:: DESCRIPTION OF THE TASK ::
Beginning with the line of the entries below that holds "The height and" and ending with the line that holds "Task: Click the", transcribe each line exactly as written. Pictures stay out.
>>>
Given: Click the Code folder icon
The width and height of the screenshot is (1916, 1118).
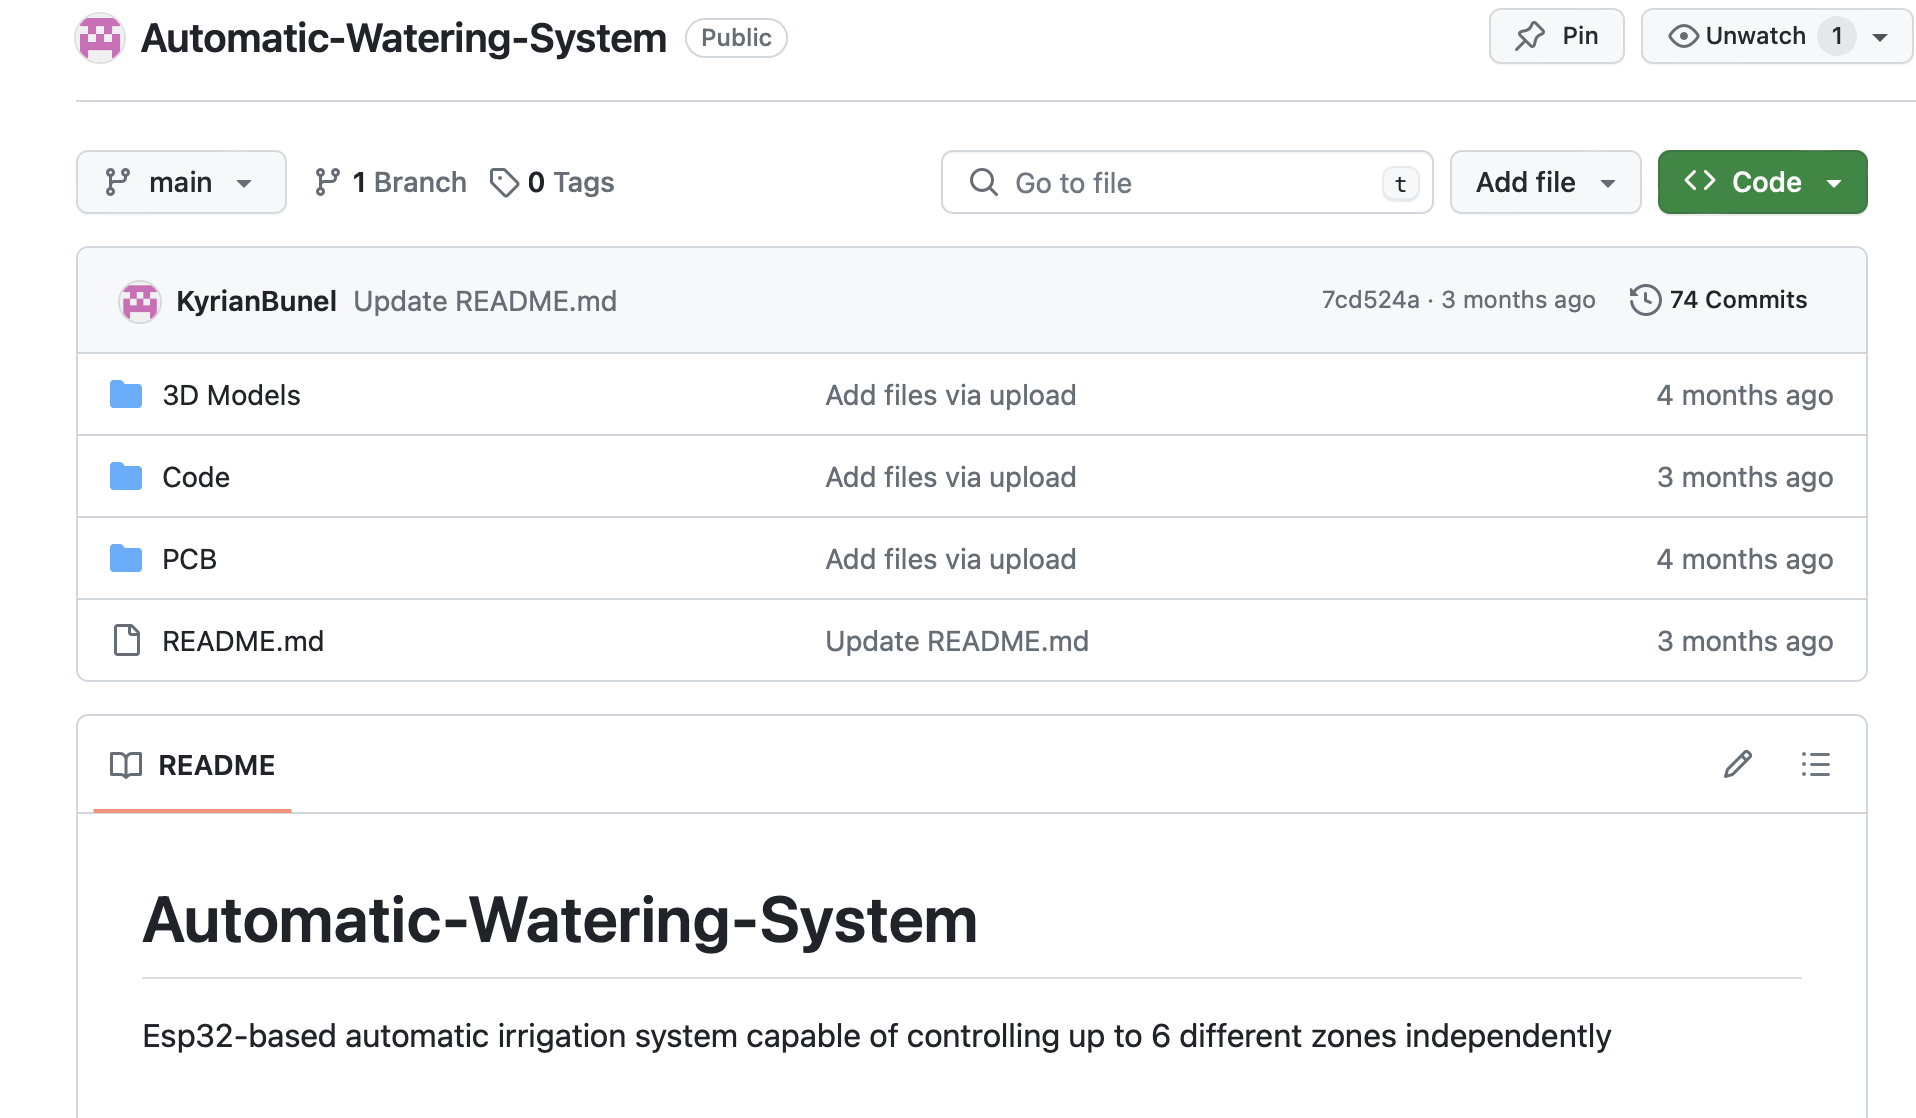Looking at the screenshot, I should coord(126,477).
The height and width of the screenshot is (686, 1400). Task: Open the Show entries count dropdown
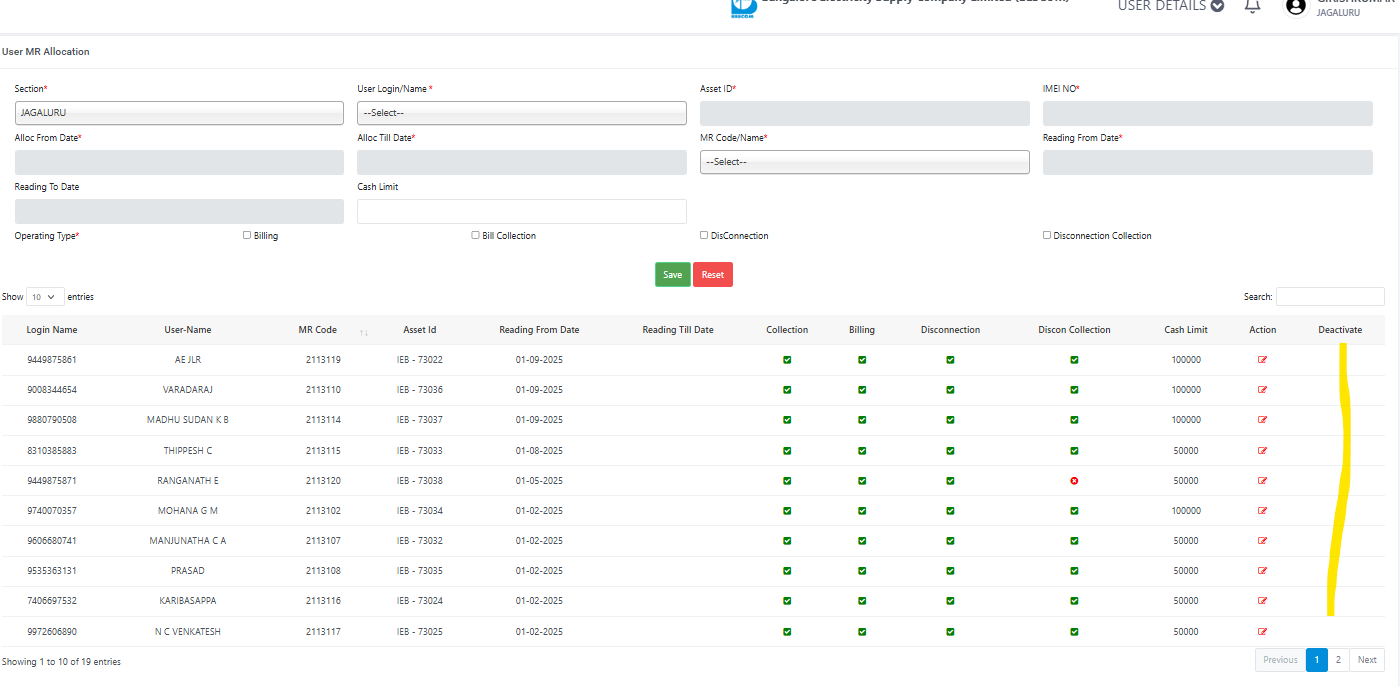coord(45,297)
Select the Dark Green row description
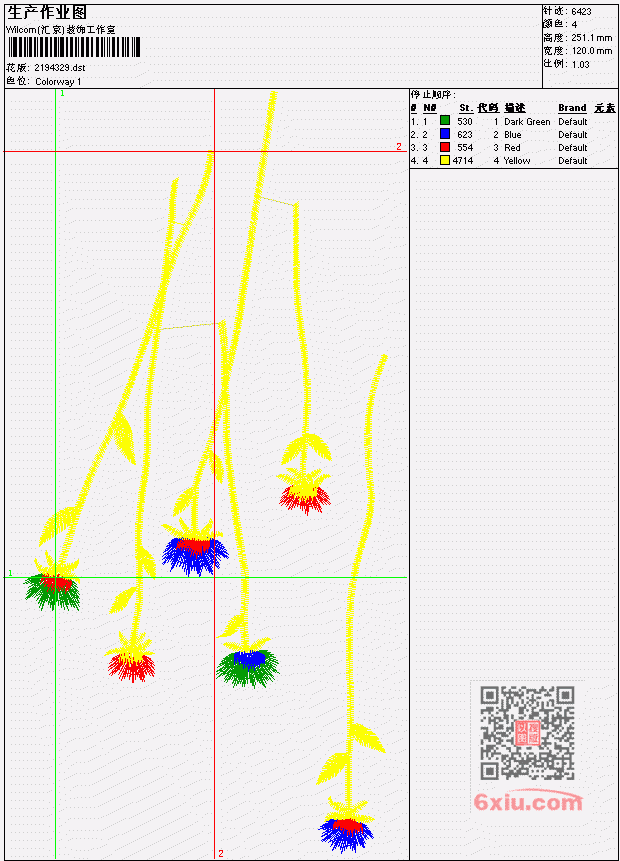 point(527,121)
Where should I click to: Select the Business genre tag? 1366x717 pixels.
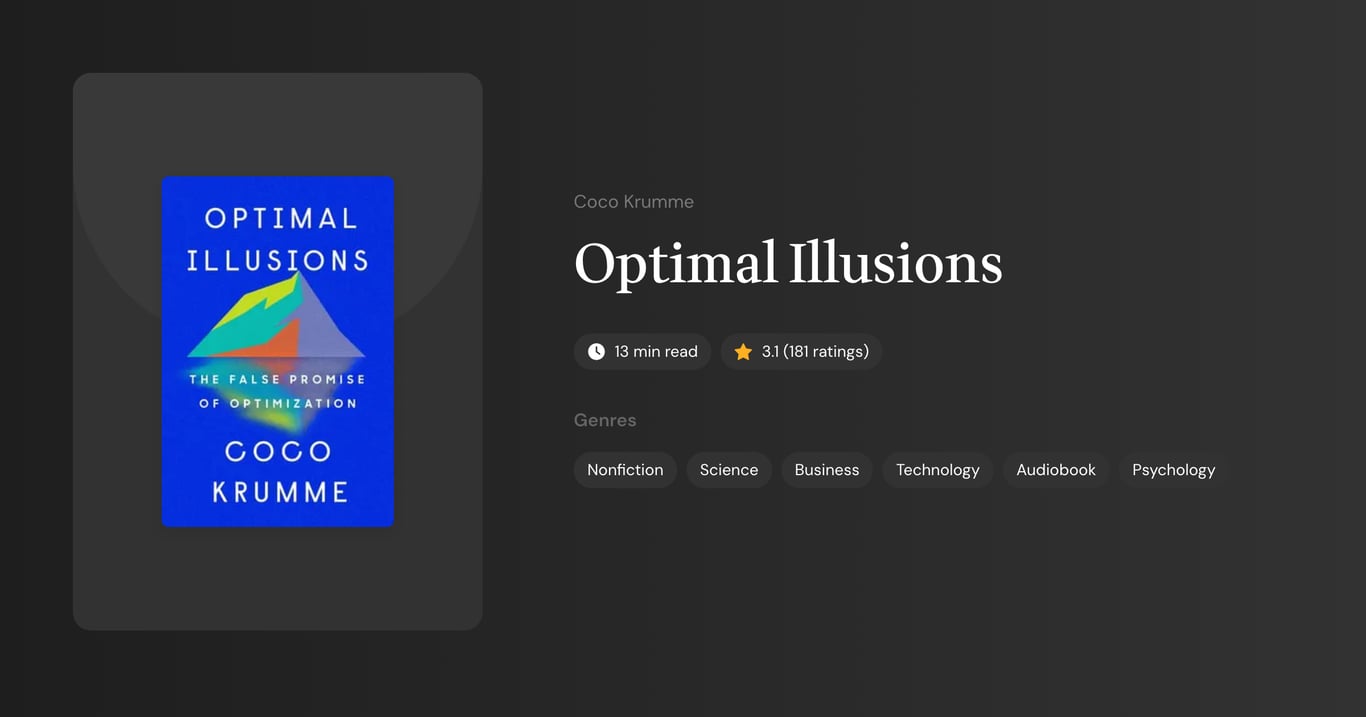click(x=826, y=469)

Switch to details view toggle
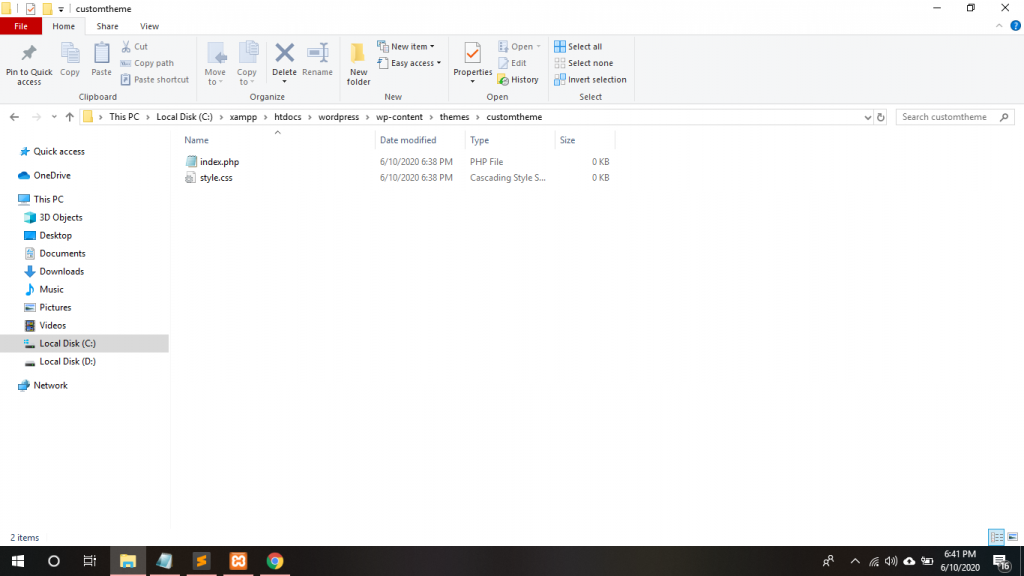pyautogui.click(x=996, y=537)
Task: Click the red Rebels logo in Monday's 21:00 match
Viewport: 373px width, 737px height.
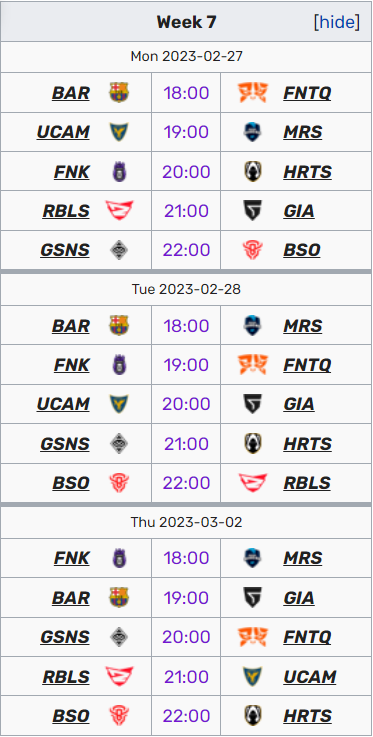Action: pyautogui.click(x=119, y=211)
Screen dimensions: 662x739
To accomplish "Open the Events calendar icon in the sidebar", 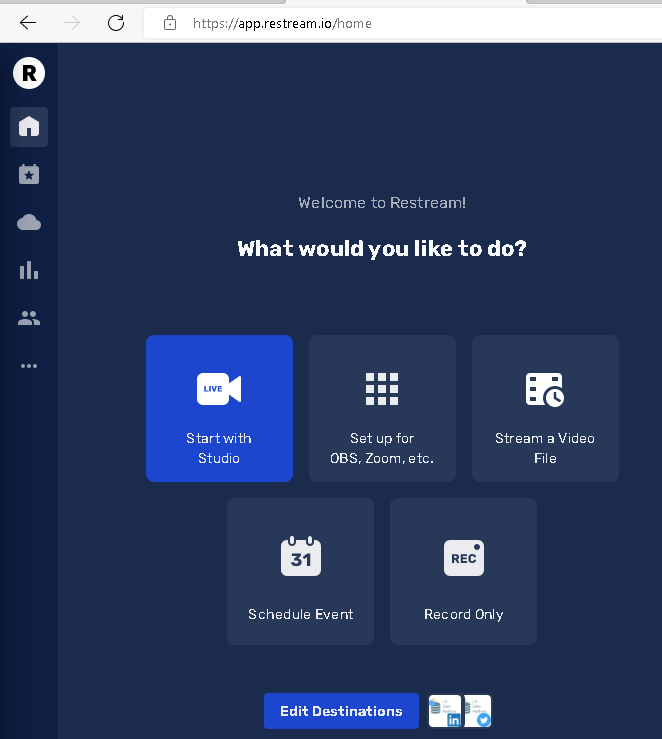I will (x=29, y=174).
<<<
:: WRITTEN RESPONSE ::
The height and width of the screenshot is (686, 1400). Task: Open the Show entries count dropdown
coord(45,297)
Select the Dark Green row description
 point(527,121)
Where should I click to: Select the Business genre tag? 1366x717 pixels.
click(x=826, y=469)

Switch to details view toggle
pyautogui.click(x=996, y=537)
Task: Click the red Rebels logo in Monday's 21:00 match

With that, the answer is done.